Durant des années 1970, Maurice Béjart s'investit dans le répertoire chorégraphique persan. Ses créations vont dès lors être présentées au Festival des arts de Chiraz-Persépolis et bénéficier du soutien de la Shahbanou Farah Pahlavi. De cette relation avec l'impératrice d'Iran naissent deux créations : Golestan, une commande du Festival créée en 1973, et Farah, une commande du Ballet du XXe siècle créée en 1976 a Bruxelles. Toutes les deux sont basées sur la musique traditionnelle iranienne. Golestan (« La roseraie »), s'inspire du chef-d'œuvre de Saadi, tandis que le second est un hommage à la Shahbanou. Pour la circonstance, Maurice Béjart travaille avec les musiciens iraniens du Centre de préservation et de propagation de musique iranienne, établi par la télévision nationale iranienne.

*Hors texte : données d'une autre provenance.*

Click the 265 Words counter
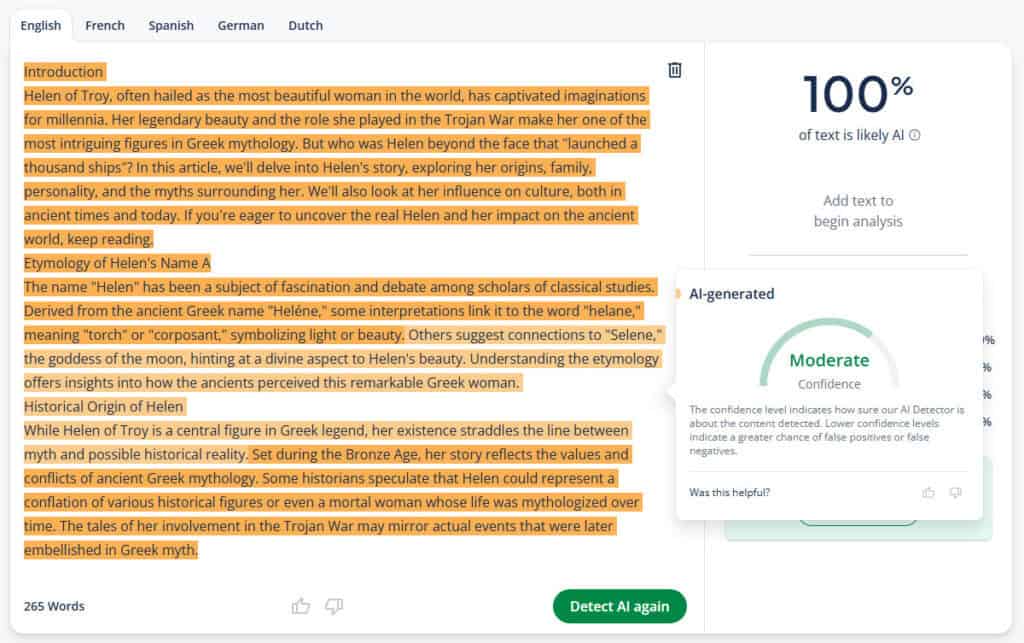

Influencé par son expérience iranienne, il se rapproche de l'islam chiite à la suite de sa rencontre avec Ostad Elahi[10] et se convertit à cette religion en 1973[7] (bien qu'il déclarera en 2006 : « se convertir est un verbe qui ne me convient pas »[11]). Maurice Béjart reconnaît que cette expérience a joué un rôle déterminant dans sa carrière, tant d'un point de vue artistique que spirituel.

La Suisse, le Béjart Ballet Lausanne et l'école Rudra[modifier | modifier le code]

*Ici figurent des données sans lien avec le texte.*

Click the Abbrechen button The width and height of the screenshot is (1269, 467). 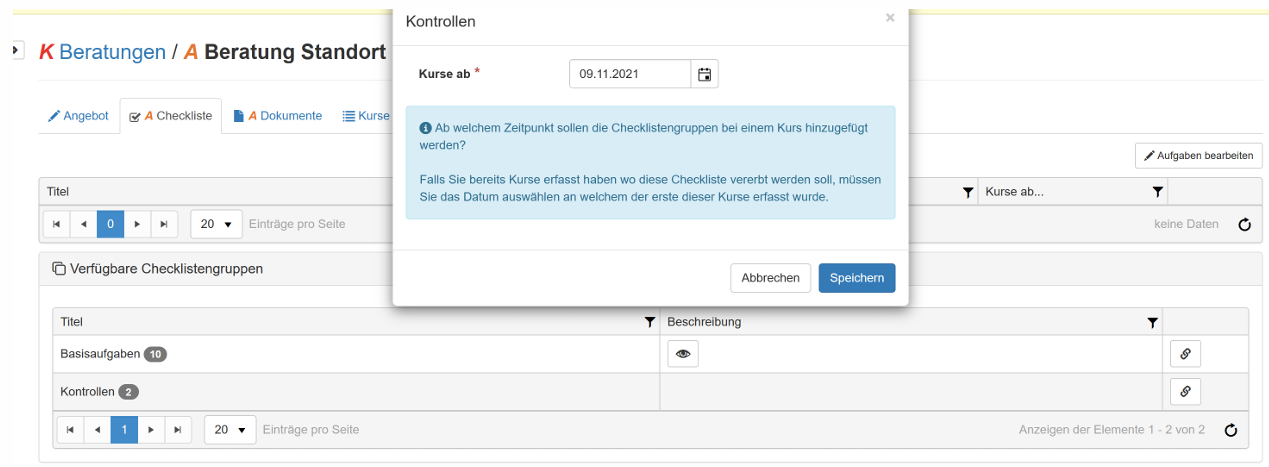click(770, 278)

En 1986, il entre violemment en conflit avec Rudolf Noureev, alors directeur artistique du ballet de l'Opéra de Paris : le 24 mars, à l'issue de la création de son ballet Arépo, Maurice Béjart, alors chorégraphe invité à l'Opéra de Paris, nomme Manuel Legris et Éric Vu-An danseurs étoiles, sans en avoir le droit. Rudolf Noureev contraint Maurice Béjart à faire marche arrière[12].

En 1987, au terme d'un conflit ouvert avec le directeur de La Monnaie Gerard Mortier, Béjart, en pleine tournée à Léningrad, décide de quitter Bruxelles[13]. Comme la Fondation Philip Morris lui propose de venir s'installer en Suisse, à Lausanne où celle-ci est établie, Béjart dissout le Ballet du XXe siècle et fonde six semaines plus tard une nouvelle compagnie, le Béjart Ballet Lausanne[6].

En 1988, par le biais d'une visite officielle à son École Mudra à Bruxelles, puis par une nomination du chorégraphe comme Grand Officier de l'Ordre de la Couronne, le roi Baudouin de Belgique rend encore hommage à la réussite belge du créateur.

Un an après le départ de Maurice Béjart et la disparition du Ballet du XXe siècle, l'École Mudra ferme aussi ses portes. Mais en 1992, l'industriel Philippe Braunschweig (fondateur du prix de Lausanne) et la Fondation Philipp-Morris permettent à Béjart de rouvrir à Lausanne l'École-atelier Rudra, qui dispense depuis cette date une formation complète de danseur sur deux années. Elle est une des écoles les plus prestigieuses dans le milieu de la danse classique et contemporaine.

En 1998, il est condamné pour plagiat, son spectacle Le Presbytère contenant une scène copiée de La Chute d'Icare du chorégraphe belge Frédéric Flamand.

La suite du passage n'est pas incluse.